Los límites también son una forma de cuidado
Por Mariano Rato*
Vivimos en una época donde todo puede decirse, mostrarse y reproducirse. Y en ese exceso, algo se pierde: el sentido del límite. Las redes sociales nos empujan a la exposición constante, a la búsqueda de impacto inmediato, a esa mezcla de morbo e indignación que se propaga más rápido que cualquier reflexión. El problema no es solo lo que se dice, sino lo que se instala cuando se dice sin pensar.
En estos días circuló un video en el que un profesional de la salud mental hablaba con ligereza sobre el vínculo entre terapeutas y pacientes, citando —de manera errónea— a Freud para justificar una posible relación sexual dentro del proceso analítico. Más allá de los nombres o del ruido que genera este tipo de contenido, vale la pena detenerse a pensar qué está en juego cuando banalizamos un tema así.

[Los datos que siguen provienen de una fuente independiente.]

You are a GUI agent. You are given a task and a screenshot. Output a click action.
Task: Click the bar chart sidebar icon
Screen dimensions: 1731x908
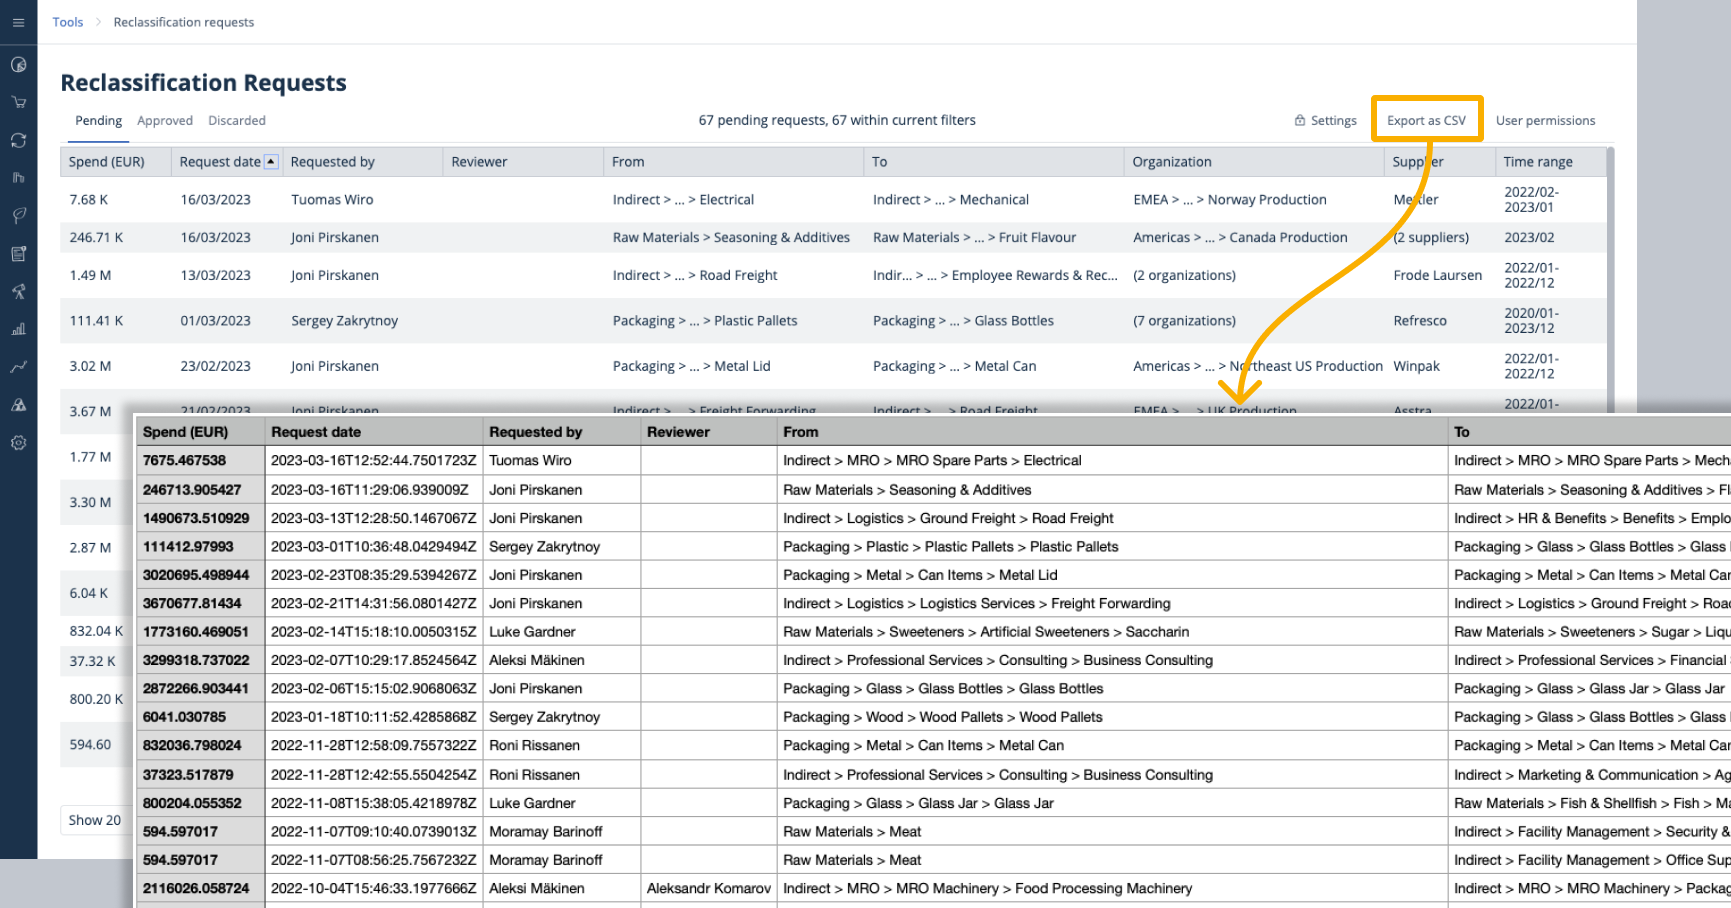(x=18, y=329)

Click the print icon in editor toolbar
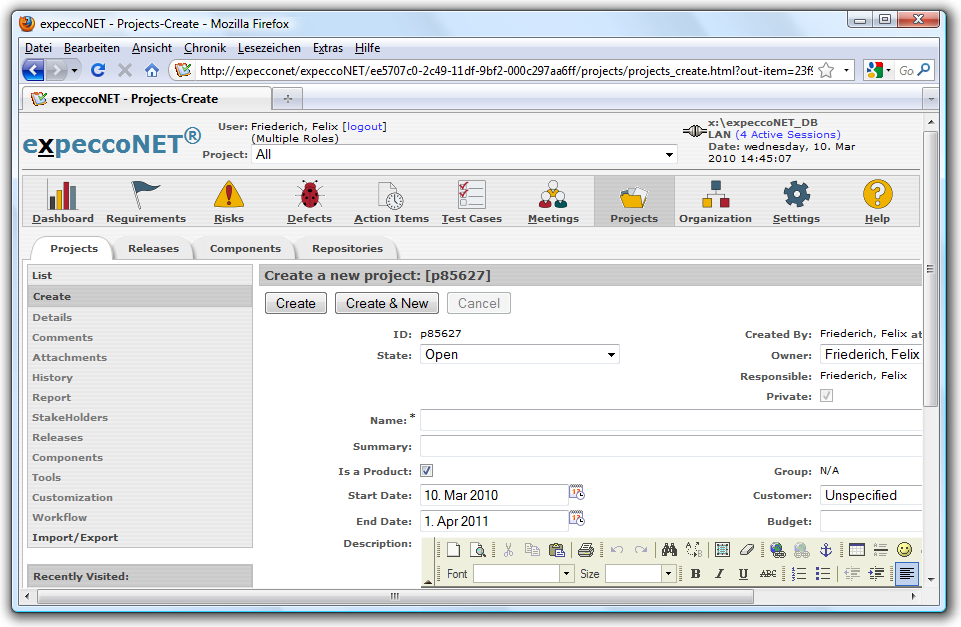click(586, 549)
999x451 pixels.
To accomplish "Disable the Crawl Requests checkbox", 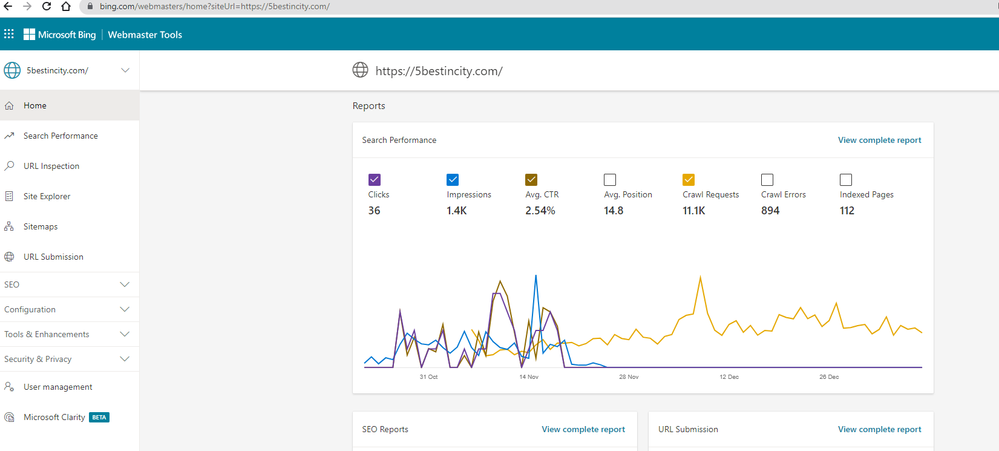I will point(689,180).
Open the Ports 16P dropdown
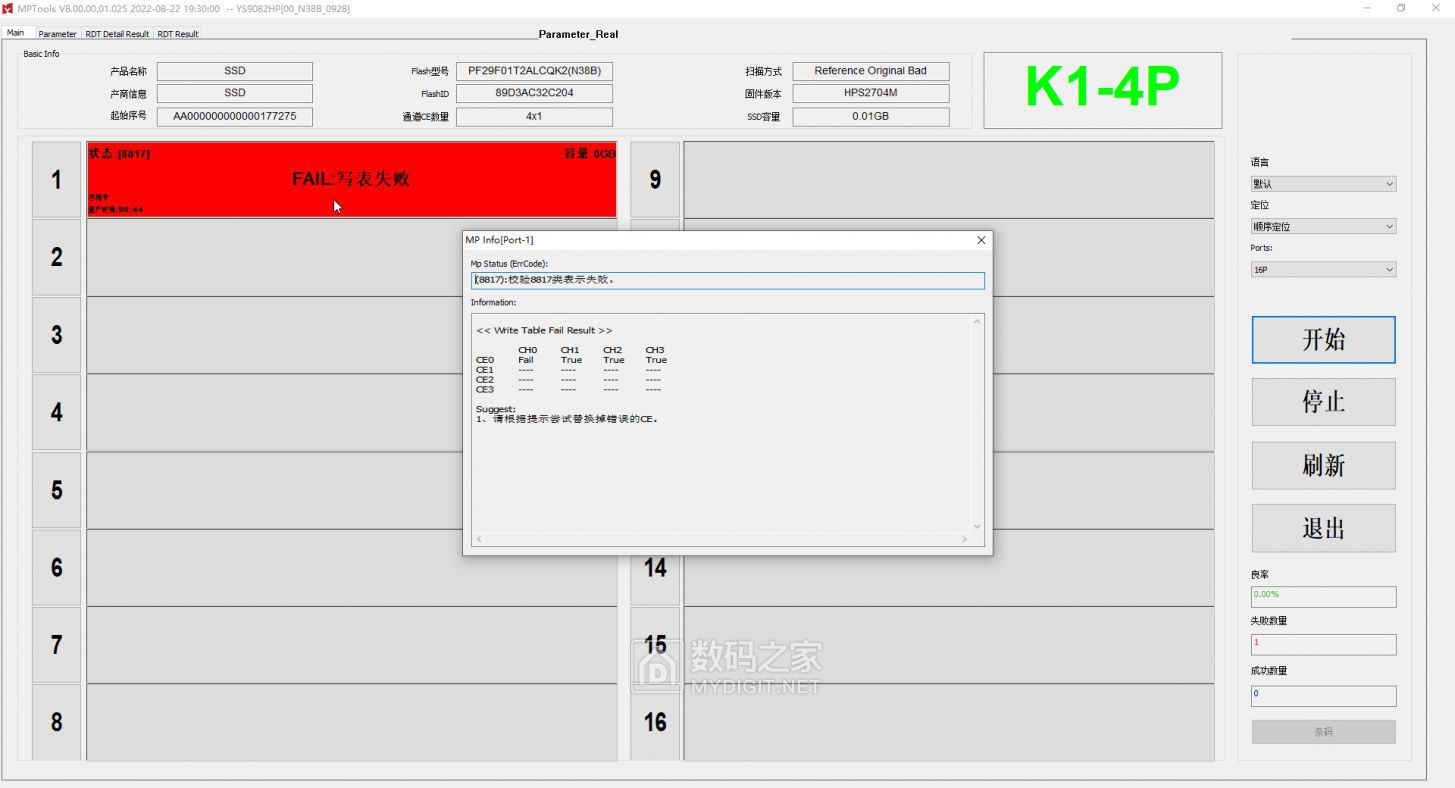The image size is (1455, 788). coord(1322,270)
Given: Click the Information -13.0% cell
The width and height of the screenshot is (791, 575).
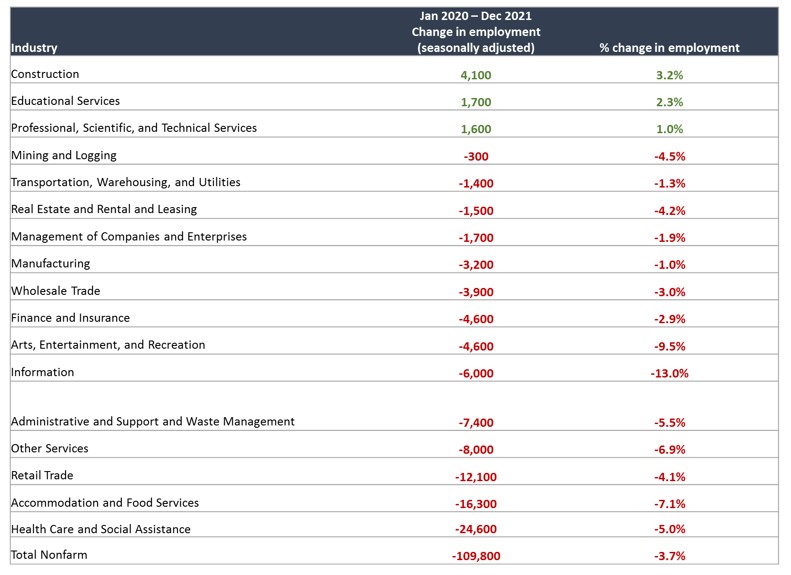Looking at the screenshot, I should pyautogui.click(x=669, y=373).
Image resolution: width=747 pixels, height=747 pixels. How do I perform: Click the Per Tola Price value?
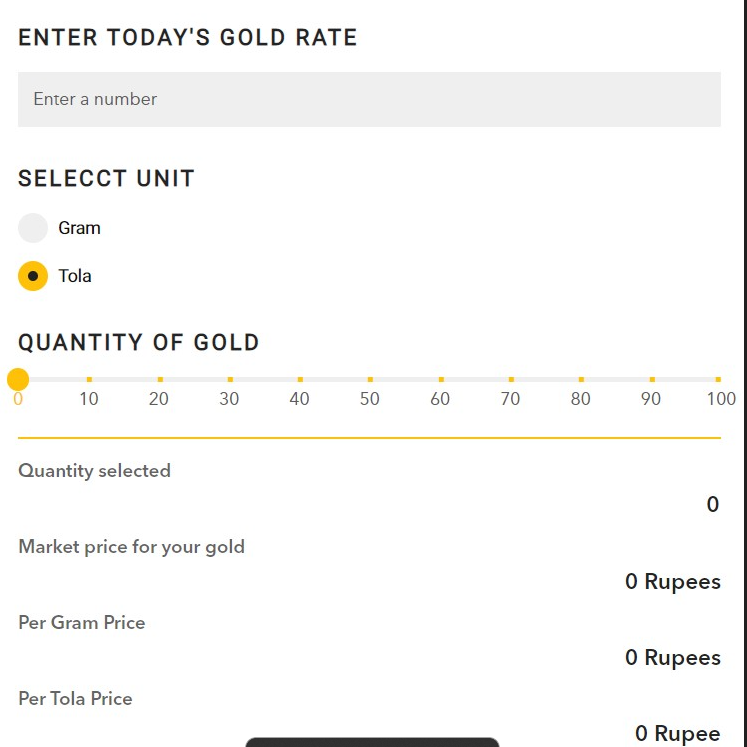(677, 734)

El vínculo terapéutico no es una relación entre iguales. Es un espacio asimétrico, donde una persona deposita confianza, vulnerabilidad y expectativas de reparación emocional. Por eso los códigos de ética no son un formalismo burocrático: son la base que sostiene ese encuentro. El profesional no puede involucrarse sexual o afectivamente con quien atiende, ni durante el tratamiento ni inmediatamente después de terminado. El motivo no es moral, sino clínico: ese tipo de vínculo distorsiona el proceso, pone en riesgo la autonomía del paciente y destruye la confianza que da sentido a la terapia.
Los límites, en psicología, no son barreras frías. Son una forma de cuidado. Son lo que permite que el consultorio sea un espacio de contención y no de confusión. En una sociedad donde los límites personales y sociales parecen desdibujarse, recordarlos no es un gesto de rigidez, sino de responsabilidad.
Pero más allá del tema puntual, lo que resulta inquietante es cómo las redes convierten cualquier asunto en espectáculo. La velocidad con la que circulan los fragmentos, los recortes de audio, los titulares diseñados para generar enojo o fascinación inmediata, produce una distorsión del sentido original de las cosas. No importa tanto lo que se dice, sino cuántas veces se comparte, cuánto escándalo genera o cuántos segundos logra retener nuestra atención.
Estamos viviendo una era donde el poder ya no se ejerce tanto sobre los cuerpos como sobre la conciencia. Lo que se manipula no es solo la información, sino el estado mental de quienes la consumen. La sobrecarga de estímulos, el flujo incesante de noticias, imágenes y opiniones genera un estado de trance suave, un cansancio cognitivo que debilita el pensamiento crítico. Cuanto más saturados estamos, más vulnerables somos a creer en lo que se repite, aunque no sea cierto.
Las redes, los medios y los algoritmos operan como una gran maquinaria de distracción. Nos mantienen en un estado de alerta permanente, donde cada polémica se vuelve urgente y cada opinión parece definitiva. Pero detrás de ese ruido constante hay un empobrecimiento silencioso: se nos va agotando la capacidad de discernir, de sostener una idea, de escuchar con calma o de pensar sin rapidez.
Por eso, más que cancelar a alguien o indignarnos por un video, convendría preguntarnos por qué necesitamos hacerlo. Qué parte de nosotros busca ese estímulo constante, ese pequeño golpe de dopamina que nos da sentirnos parte de una conversación global, aunque sepamos que en un día será reemplazada por otra.
No hay libertad en esa repetición infinita. Hay hipnosis. Una forma de estar presentes sin realmente estarlo. Un flujo continuo que no busca informarnos, sino mantenernos despiertos, cansados y disponibles.
Recuperar el límite, en este contexto, es también una forma de resistencia. Es poder decidir cuándo detenerse, qué escuchar, qué no compartir, qué pensar con un poco más de tiempo. No se trata de desconectarse del todo, sino de reconectarse con lo esencial: con el silencio, con la pausa, con el vínculo humano que no necesita ser publicado para existir.
El desafío es sostener algo tan simple como eso en medio del ruido. Escuchar más. Reaccionar menos. Porque, en definitiva, cuidar los límites también es cuidar la salud mental.